Alguns pontos sobre a Ley de Medios

Comentários do post “A lógica de Eugênio Bucci sobre a imprensa, por Weden

Por Andre Araujo

A Ley de Medios impede que existam redes nacionais de Tv. Não controla o conteudo MAS cada cidadezinha teria sua TVzinha, vai mostrar a confiteria, o futebol de varzea, a aula de tricô do clube de senhoras. Ai ninguem vai falar mal da Cristina. Não controla o conteduo mas elimina o instrumento para divulgar o conteudo, a rede nacional de TV.

Ela tentou antes estatizar a Papel Prensa, não fecha El Clarin mas tira o papel para imprimir o jornal. É o método que ela usa.

Agora probiu as Sociedades Rurais de emitirem registros, certificados e guias, com isso ACABA com a receita dessas entidades de agricultores. Percebeu?

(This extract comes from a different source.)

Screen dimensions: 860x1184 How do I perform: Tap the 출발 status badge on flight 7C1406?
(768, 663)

Ela não fechou a Rural, ela acabou com a receita. Ele não vai fechar a Tv do Clarin, ela vai tirar as antenas mas ninguem poderá falar que ele mexeu com o conteudo, não é mesmo?

Por Diogo Costa

Andre, não sofisme… Tu sabe melhor do que eu que a Ley de Medios não tem absolutamente nada a ver com censura! Quem entende bastante de censura é a direita latino-americana. Ninguém pretende calar a voz de quem quer que seja, até porque isso é incontestávelmente inconstitucional. O que ser quer é democratizar a propriedade dos meios, impedindo a propriedade cruzada e os oligopólios. Todos terão o direito inalienável de noticiar o que bem quiserem noticiar.

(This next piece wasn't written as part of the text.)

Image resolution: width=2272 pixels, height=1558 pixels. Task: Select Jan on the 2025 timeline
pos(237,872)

A Ley de Medios, como já disse anteriormente, é a reforma agrária dos meios, nada mais do que isso. E para não dizer que reforma agrária é coisa de comunista, basta perguntar aos japoneses o que eles pensam sobre a reforma agrária imposta pelos EUA ao Japão no pós II Guerra Mundial através do General MacArthur. Se alguns pensam que uma legislação com 50 anos de idade está atualizada com o desenvolvimento dos meios de comunicação atuais, aí é uma falha lamentável de avaliação. Por fim, cumpre informar também que na Argentina o espectro eletromagnético foi dividido da seguinte forma pela Ley de Medios, 33,3% para organizações comunitárias, sindicatos, associações e cooperativas, 33,3% para o setor privado que visa o lucro e 33,3% para o setor estatal, que tem que dividir esse percentual entre a nação e as províncias. Isso por acaso é anti-democrático? Proibir a propriedade cruzada dos meios é anti-democrático? Coibir os oligopólios é anti-democrático? Regulamentar o direito de resposta é anti-democrático? Democratizar o acesso à Papel Prensa (da Argentina) é anti-democrático?